↓↓↓

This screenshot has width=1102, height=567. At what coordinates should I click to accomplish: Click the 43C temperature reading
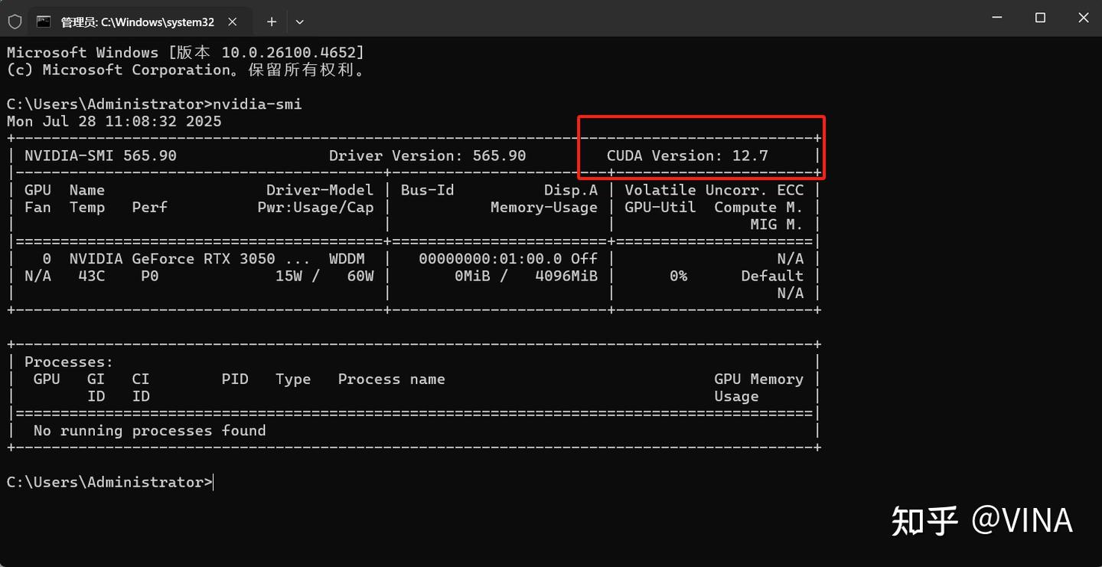click(x=91, y=276)
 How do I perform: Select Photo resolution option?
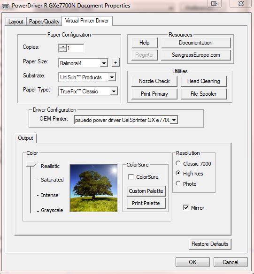tap(178, 183)
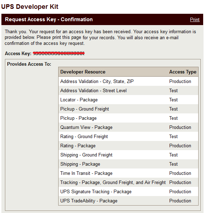This screenshot has height=213, width=206.
Task: Click the UPS Developer Kit page title
Action: (x=30, y=6)
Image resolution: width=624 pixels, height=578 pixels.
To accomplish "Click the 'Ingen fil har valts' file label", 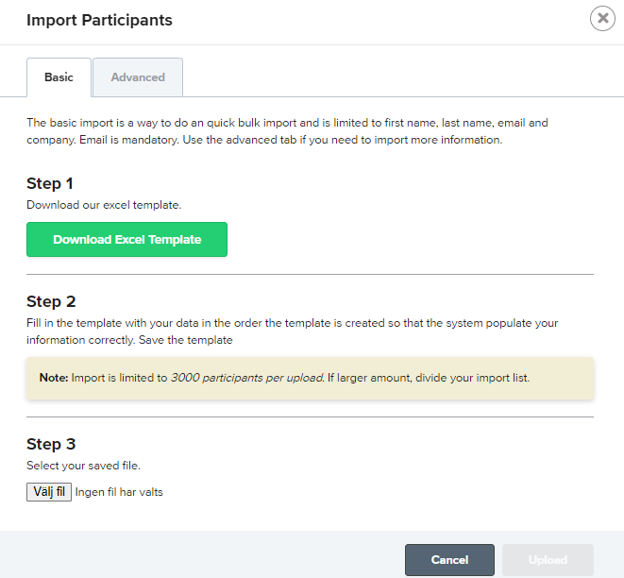I will click(119, 492).
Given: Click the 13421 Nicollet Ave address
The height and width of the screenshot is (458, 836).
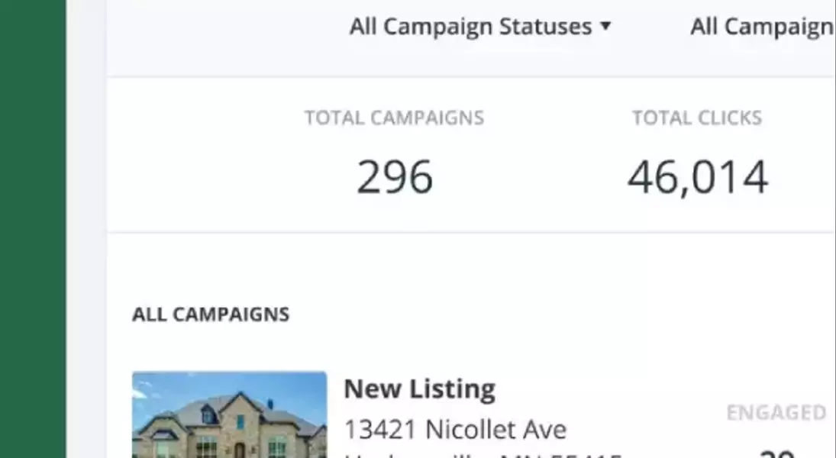Looking at the screenshot, I should coord(455,430).
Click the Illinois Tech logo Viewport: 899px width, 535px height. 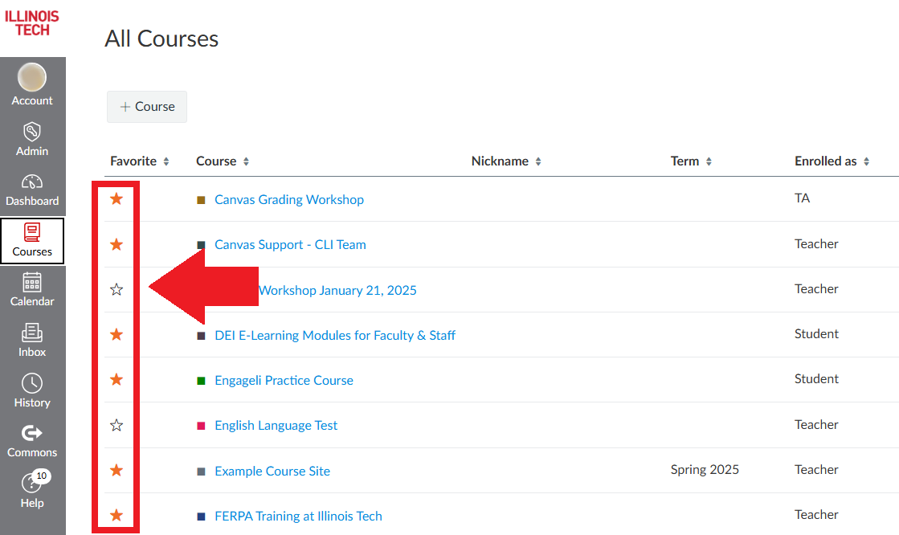32,20
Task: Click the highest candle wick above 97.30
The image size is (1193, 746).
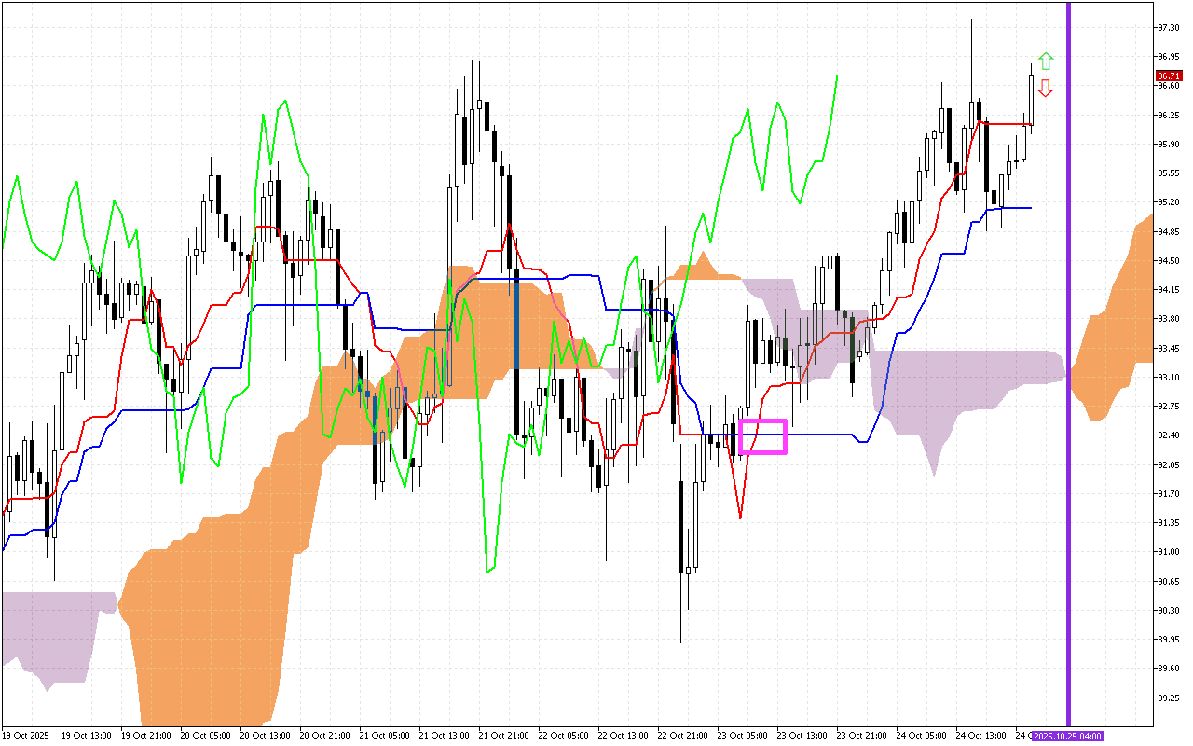Action: pos(971,37)
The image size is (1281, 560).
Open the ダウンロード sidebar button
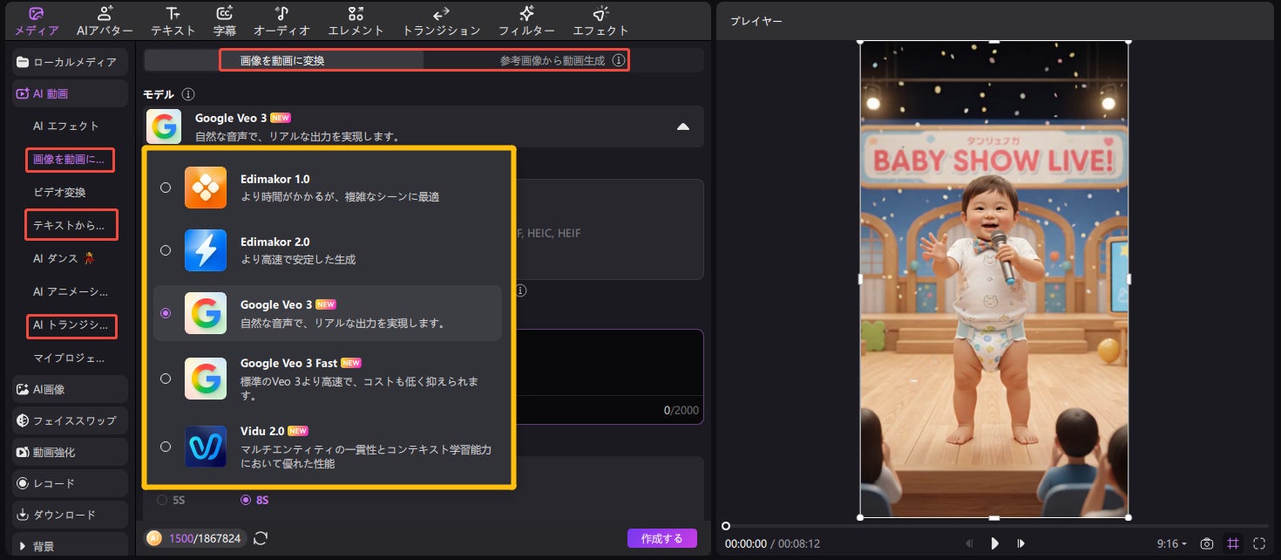pyautogui.click(x=70, y=515)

↑↑↑

→ **EXERCISE**:
Pictures are to be left out; otherwise, copy exactly each line from the one containing "The image size is (1193, 746)." through the last line of the listing.

→ **WRITTEN RESPONSE**:
The image size is (1193, 746).
Action: pos(971,37)
The image size is (1281, 560).
Open the ダウンロード sidebar button
pyautogui.click(x=70, y=515)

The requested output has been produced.